ECLI:NL:RBGEL:2023:2695
Rechtbank Gelderland
- Eerste aanleg - enkelvoudig
- Rechtspraak.nl
Beroep tegen uitspraak op bezwaar inzake aanmaningskosten gemeentelijke heffingen
In deze uitspraak beoordeelt de rechtbank het beroep van eiseres tegen de uitspraak op bezwaar van verweerder van 7 oktober 2022. Deze uitspraak op bezwaar is pas genomen nadat eiseres beroep had ingesteld op 26 september 2022 tegen het niet tijdig doen van uitspraak op bezwaar. Verweerder heeft met dagtekening 28 mei 2022 een aanmaning gestuurd in verband met het uitblijven van de betaling van de aanslag gemeentelijke belastingen van de gemeente Renkum voor het jaar 2021 en heeft daarbij € 8 aanmaningskosten in rekening gebracht.

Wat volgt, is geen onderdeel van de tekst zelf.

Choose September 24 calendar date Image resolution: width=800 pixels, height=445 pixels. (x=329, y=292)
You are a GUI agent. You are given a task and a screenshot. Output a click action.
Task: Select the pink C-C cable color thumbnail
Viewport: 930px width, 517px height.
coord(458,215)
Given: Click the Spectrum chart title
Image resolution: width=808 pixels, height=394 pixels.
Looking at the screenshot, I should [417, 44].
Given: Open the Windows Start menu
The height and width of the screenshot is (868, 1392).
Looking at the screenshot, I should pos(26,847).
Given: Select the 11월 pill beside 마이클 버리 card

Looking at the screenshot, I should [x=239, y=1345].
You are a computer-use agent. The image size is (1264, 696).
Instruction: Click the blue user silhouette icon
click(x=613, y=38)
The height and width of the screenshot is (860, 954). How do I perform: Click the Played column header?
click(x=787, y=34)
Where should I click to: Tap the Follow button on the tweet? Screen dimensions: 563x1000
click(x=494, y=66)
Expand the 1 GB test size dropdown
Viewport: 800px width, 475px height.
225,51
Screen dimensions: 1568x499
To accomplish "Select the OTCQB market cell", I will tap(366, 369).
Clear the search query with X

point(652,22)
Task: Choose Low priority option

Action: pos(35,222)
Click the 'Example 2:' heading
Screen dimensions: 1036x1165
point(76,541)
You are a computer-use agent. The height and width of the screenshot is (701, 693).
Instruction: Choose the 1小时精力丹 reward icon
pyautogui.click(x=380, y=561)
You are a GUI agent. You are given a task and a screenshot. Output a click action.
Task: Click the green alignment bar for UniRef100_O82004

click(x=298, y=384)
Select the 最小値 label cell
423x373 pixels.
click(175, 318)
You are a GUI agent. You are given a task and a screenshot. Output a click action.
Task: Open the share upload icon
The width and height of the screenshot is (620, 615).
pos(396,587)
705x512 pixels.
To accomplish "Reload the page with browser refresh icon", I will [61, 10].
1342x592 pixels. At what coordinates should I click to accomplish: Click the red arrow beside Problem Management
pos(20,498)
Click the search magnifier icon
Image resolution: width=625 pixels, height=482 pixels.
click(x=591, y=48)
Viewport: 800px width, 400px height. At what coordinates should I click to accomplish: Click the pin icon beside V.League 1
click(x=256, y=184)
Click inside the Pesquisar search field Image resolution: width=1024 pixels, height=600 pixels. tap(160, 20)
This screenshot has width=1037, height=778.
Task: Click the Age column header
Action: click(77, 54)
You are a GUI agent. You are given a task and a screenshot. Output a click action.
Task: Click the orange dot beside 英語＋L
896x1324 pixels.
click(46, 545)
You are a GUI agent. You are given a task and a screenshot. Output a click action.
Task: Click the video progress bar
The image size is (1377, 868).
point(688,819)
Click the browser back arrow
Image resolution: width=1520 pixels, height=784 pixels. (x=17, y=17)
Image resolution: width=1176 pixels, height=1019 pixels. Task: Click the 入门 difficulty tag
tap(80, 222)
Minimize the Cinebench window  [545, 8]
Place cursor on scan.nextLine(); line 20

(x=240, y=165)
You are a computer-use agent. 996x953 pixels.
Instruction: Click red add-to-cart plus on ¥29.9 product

Verweerder heeft het bezwaar van eiseres gegrond verklaard. Eiseres heeft de beroepsgronden aangevuld na ontvangst van de uitspraak op bezwaar hangende het beroep. Verweerder heeft op het beroep gereageerd met een verweerschrift van 13 februari 2023. De rechtbank heeft het beroep op 2 maart 2023 op zitting behandeld. Hieraan hebben deelgenomen: namens eiseres de gemachtigde (digitaal) en namens verweerder [naam 1] (gemeente Arnhem) en [naam 2]. De rechtbank oordeelt dat verweerder nog wel uitspraak op bezwaar moest doen, omdat eiseres het bezwaar niet had ingetrokken. Na de ingebrekestelling had verweerder dit tijdig moeten doen, hetgeen hij heeft nagelaten. Het ingediende beroepschrift van 26 september 2022 is dus terecht ingediend. De rechtbank verklaart het beroep niet-ontvankelijk, omdat verweerder volledig tegemoet is gekomen aan het bezwaar. Eiseres krijgt een kostenvergoeding van € 418,50 en het griffierecht terug. De rechtbank stelt vast dat de aanmaning en de aanmaningskosten vernietigd zijn, zodat hierover geen onduidelijkheid meer kan bestaan.